The signals described in Tables 1 and 2 as being supported are
supported in the device 114.
[0042] Note that in the preferred embodiment of the invention DTPA
support is not a requirement; hence, provisioning for the DTPA[3:0]
pins is optional. Also the REOP or TEOP signals could indicate
either End of Packet, or Block Available (length of block (chunk)
programmable), to be able to Receive/Transmit long messages.
[0043] In the SPI-3--MPI adaptation FPGA, the SPI-3 interface is
connected with a Link Layer device and the MPI is connected with a
PHY Layer device in a Point to Point configuration.

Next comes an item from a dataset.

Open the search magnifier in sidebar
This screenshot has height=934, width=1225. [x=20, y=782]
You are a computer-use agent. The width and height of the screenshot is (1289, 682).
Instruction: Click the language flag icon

[0044] The SPI-3 interface 117 is lead pin configurable to either
Link (master) layer mode or PHY (slave) layer mode. However, in one
embodiment of the invention, only the Slave mode is supported. Each
interface (Transmit and Receive) is optionally configurable
individually, hence there are two optional configuration lead
pins.
[0045] Within a byte the MSB (bit 7) is the first bit to be
transmitted. The Base Port address is programmable using a 3 bit
offset. Individual Port addresses are unit increments from the Base
Port address. The complete address range is 0 to 255. The
transfer-control provides both packet-level transfer mode and
byte-level transfer mode in MultiPHY mode. In Single PHY mode the
transfer-control is byte-level transfer. However, if desired, only
the packet-level transfer (PTPA) and byte level transfer based on
selected port (STPA) need be supported.
[0046] In PHY mode, a space availability indication per channel
using Polled Transmit Packet Available (PTPA) is asserted when a
configurable number of bytes "nbytes1" or more, are available for
storage in the Egress FIFO 114c. The de-assertion of PTPA is based
on nbytes2 which indicates the number of bytes available for
storage in the Egress FIFO. The values of nbytes1 and nbytes2 are
programmable to 32, 64, 128, 256, 512 or 1024 bytes. Only one
configuration applies for the whole interface. A space availability
indication per channel using Selected Transmit Packet Available
(STPA) is asserted when a configurable number of bytes "nbytes3" or
more, are available for storage in the Egress FIFO 114c. The
de-assertion of STPA shall be based on nbytes4 which indicates the
number of bytes available for storage in the Egress FIFO. The
values of nbytes3 and nbytes4 are programmable to values from 0 to
256 bytes in multiples of 8. Only one configuration applies for the
whole interface.
[0047] In PHY mode and in the Receive direction (SPI-3 out) one of
the channels is selected for packet transfer, based on a first
available first serve, round robin algorithm. The device 114 will
round robin to the next channel once the selected channel transfers
an end of packet (EOP) signal or, if configured, when the selected
channel transfers a programmed number of bytes. This latter case is
termed Receive Burst Mode. The values of the receive burst sizes
are 64, 128, 256, 512, and 1024. If configured in Receive Burst
Mode, a reselection will occur when an end of packet is
encountered, and the number of bytes transferred is less than the
receive burst size. A block of packet data equal to the burst size
is termed a chunk. Packet availability for a channel is recorded
internally when either a complete packet has been stored (indicated
by reception of an end of packet) or, if configured in Receive
Burst mode, when a chunk of packet data equal to the burst size is
stored in the channels Egress FIFO. A programmable pause of 0 or 2
cycles between transfers is implemented.
[0048] Odd, Even, or No Parity is generated and checked across the
data bus. Minimum Packet size is 2 bytes. In SPI-3 Single PHY port
mode, there is no port selection process using the RSX or TSX
signal and the in-band address is configurable to Single PHY mode
when configured in both Link/Master mode and PHY/Slave mode.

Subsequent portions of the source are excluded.